The liberation of the city is not entirely good news. Raqqa remains the heart of a geopolitical mess. While the Iraqi army has chased the Iraqi Kurds led by Massoud Barzani from Kirkuk (an oil producing center), the Syrian Kurds have claimed their win in Raqqa with the support of Americans. Iraqi Kurds are trained by Americans and NATO. Meanwhile, those same NATO forces have been lukewarm about Kurdistan’s nationalist claims. Turkey and Iran are totally opposed to the independence of Iraqi Kurdistan, as voted by a referendum. The Syrian Kurds of Rojava, backed by Americans, want an autonomous area but inside Syria. Without an agreement with Damascus, Russia and Iran would be in the throes of the Turks, who during the siege of Kobane in 2015 helped ISIS fight the Kurdish resistance (Turkey has the most to lose from Kurdish victories in Syria/Iraq).
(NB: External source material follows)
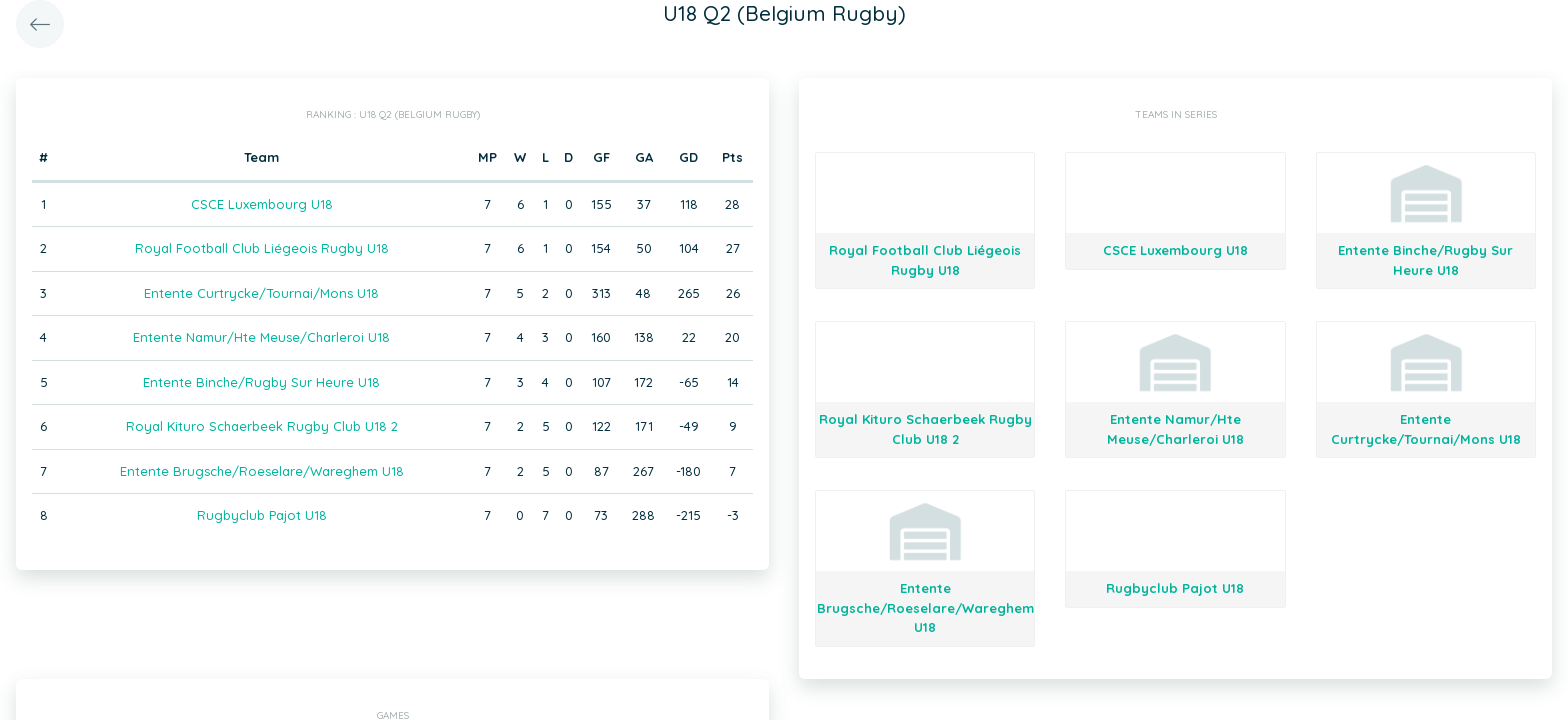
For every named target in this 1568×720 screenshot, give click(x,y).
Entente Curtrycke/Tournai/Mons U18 (261, 293)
Thus, the fall of ISIS was mostly the effort of Damascus, Moscow, and Tehran. They had the most to gain and they put up the strongest effort. Even before the demise of ISIS in Raqqa, the terrorist group was losing pieces everywhere owing to heavy losses it suffered from Russian and Syrian efforts. Raqqa is more of a symbolic win, which the Kurds will use for their own opportunistic ends. Moscow and Tehran’s victory has certainly strengthened the Shiite axis (Tehran, Baghdad, Damascus, Beirut). It remains to be seen how Israel and the U.S. react. They are the losers in a sense. Russia has been pursuing better tiers with Turkey and Saudi Arabia also because, it helps in securing its goals in Syria. The U.S. has no role in the negotiations at Astana between Russia, Iran and Turkey. What will Trump do? Will he leave Vladimir Putin and Iran full control over what happens in Syria? Perhaps, which is why Trump’s advisors want to weaken Tehran by scrapping or renegotiating the Iran nuclear deal.

Yet the ISIS threat, or the threat of terrorism, is not over. The Kurds negotiated with ISIS in Raqqa, allowing thousands of armed fighters to flee. These fighters will probably move from somewhere else – maybe Europe, maybe North Africa. Clearly, Libya is a free for all mess still, thus it’s an ideal new base for the Caliphate. Others could go to Sinai or Yemen where ISIS might join in with al-Qaeda against Houthi Shiites in a conflict where the Saudis have been bogged down for years. What seems clear is that the situation in Syria (and Iraq) is not pointing to peace yet. The future of the Kurds could yet involve a major redrawing of the Middle Eastern map as devised by the Sykes-Picot agreement 100 years ago.